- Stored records

*-*-*

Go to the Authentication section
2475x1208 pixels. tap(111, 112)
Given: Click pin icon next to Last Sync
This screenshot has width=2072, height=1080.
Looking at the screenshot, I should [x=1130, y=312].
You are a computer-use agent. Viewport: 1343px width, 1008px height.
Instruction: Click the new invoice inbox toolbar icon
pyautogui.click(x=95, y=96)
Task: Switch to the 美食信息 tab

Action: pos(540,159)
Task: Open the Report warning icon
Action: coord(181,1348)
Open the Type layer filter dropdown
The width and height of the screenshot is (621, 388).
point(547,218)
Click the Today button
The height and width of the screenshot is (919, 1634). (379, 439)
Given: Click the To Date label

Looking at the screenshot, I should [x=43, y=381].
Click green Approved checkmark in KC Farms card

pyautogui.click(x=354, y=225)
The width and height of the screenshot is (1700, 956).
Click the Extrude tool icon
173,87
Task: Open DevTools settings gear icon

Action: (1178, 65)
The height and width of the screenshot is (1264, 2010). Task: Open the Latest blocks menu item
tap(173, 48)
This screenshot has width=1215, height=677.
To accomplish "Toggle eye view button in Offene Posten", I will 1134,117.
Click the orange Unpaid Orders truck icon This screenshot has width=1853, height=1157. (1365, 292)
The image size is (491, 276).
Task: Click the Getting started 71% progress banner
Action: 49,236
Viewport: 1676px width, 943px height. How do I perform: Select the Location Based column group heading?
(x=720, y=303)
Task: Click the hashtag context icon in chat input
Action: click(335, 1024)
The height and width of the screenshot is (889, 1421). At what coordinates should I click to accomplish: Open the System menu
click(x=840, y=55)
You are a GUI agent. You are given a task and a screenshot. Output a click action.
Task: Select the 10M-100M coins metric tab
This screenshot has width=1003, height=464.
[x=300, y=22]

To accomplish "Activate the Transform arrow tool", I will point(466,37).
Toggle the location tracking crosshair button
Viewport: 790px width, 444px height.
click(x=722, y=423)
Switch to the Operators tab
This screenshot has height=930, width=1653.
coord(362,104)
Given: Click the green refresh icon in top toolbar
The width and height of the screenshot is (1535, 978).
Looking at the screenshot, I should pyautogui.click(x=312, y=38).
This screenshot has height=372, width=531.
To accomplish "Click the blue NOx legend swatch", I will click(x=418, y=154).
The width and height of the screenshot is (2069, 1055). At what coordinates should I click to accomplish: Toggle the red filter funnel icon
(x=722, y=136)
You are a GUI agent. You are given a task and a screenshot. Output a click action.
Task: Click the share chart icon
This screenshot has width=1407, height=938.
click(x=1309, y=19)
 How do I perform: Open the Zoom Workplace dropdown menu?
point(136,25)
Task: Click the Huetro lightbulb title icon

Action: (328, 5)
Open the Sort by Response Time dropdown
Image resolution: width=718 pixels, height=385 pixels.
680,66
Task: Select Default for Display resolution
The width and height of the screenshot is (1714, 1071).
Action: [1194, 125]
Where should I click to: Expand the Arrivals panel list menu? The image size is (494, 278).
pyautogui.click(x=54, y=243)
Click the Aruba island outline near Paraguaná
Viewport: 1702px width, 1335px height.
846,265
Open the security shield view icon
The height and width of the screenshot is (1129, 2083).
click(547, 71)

*-*-*

Send back the complete set of entries, exactly as shown above.

Go to the Authentication section
2475x1208 pixels. tap(111, 112)
Given: Click pin icon next to Last Sync
This screenshot has width=2072, height=1080.
Looking at the screenshot, I should [x=1130, y=312].
You are a computer-use agent. Viewport: 1343px width, 1008px height.
Instruction: Click the new invoice inbox toolbar icon
pyautogui.click(x=95, y=96)
Task: Switch to the 美食信息 tab

Action: pos(540,159)
Task: Open the Report warning icon
Action: coord(181,1348)
Open the Type layer filter dropdown
The width and height of the screenshot is (621, 388).
point(547,218)
Click the Today button
The height and width of the screenshot is (919, 1634). (379, 439)
Given: Click the To Date label

Looking at the screenshot, I should [x=43, y=381].
Click green Approved checkmark in KC Farms card

pyautogui.click(x=354, y=225)
The width and height of the screenshot is (1700, 956).
Click the Extrude tool icon
173,87
Task: Open DevTools settings gear icon

Action: (1178, 65)
The height and width of the screenshot is (1264, 2010). Task: Open the Latest blocks menu item
tap(173, 48)
This screenshot has width=1215, height=677.
To accomplish "Toggle eye view button in Offene Posten", I will 1134,117.
Click the orange Unpaid Orders truck icon This screenshot has width=1853, height=1157. (1365, 292)
The image size is (491, 276).
Task: Click the Getting started 71% progress banner
Action: 49,236
Viewport: 1676px width, 943px height. How do I perform: Select the Location Based column group heading?
(x=720, y=303)
Task: Click the hashtag context icon in chat input
Action: click(335, 1024)
The height and width of the screenshot is (889, 1421). At what coordinates should I click to accomplish: Open the System menu
click(x=840, y=55)
You are a GUI agent. You are given a task and a screenshot. Output a click action.
Task: Select the 10M-100M coins metric tab
This screenshot has width=1003, height=464.
[x=300, y=22]

To accomplish "Activate the Transform arrow tool", I will point(466,37).
Toggle the location tracking crosshair button
Viewport: 790px width, 444px height.
click(x=722, y=423)
Switch to the Operators tab
This screenshot has height=930, width=1653.
coord(362,104)
Given: Click the green refresh icon in top toolbar
The width and height of the screenshot is (1535, 978).
Looking at the screenshot, I should pyautogui.click(x=312, y=38).
This screenshot has height=372, width=531.
To accomplish "Click the blue NOx legend swatch", I will click(x=418, y=154).
The width and height of the screenshot is (2069, 1055). At what coordinates should I click to accomplish: Toggle the red filter funnel icon
(x=722, y=136)
You are a GUI agent. You are given a task and a screenshot. Output a click action.
Task: Click the share chart icon
This screenshot has width=1407, height=938.
click(x=1309, y=19)
 How do I perform: Open the Zoom Workplace dropdown menu?
point(136,25)
Task: Click the Huetro lightbulb title icon

Action: (328, 5)
Open the Sort by Response Time dropdown
Image resolution: width=718 pixels, height=385 pixels.
680,66
Task: Select Default for Display resolution
The width and height of the screenshot is (1714, 1071).
Action: [1194, 125]
Where should I click to: Expand the Arrivals panel list menu? The image size is (494, 278).
pyautogui.click(x=54, y=243)
Click the Aruba island outline near Paraguaná
Viewport: 1702px width, 1335px height.
846,265
Open the security shield view icon
The height and width of the screenshot is (1129, 2083).
click(547, 71)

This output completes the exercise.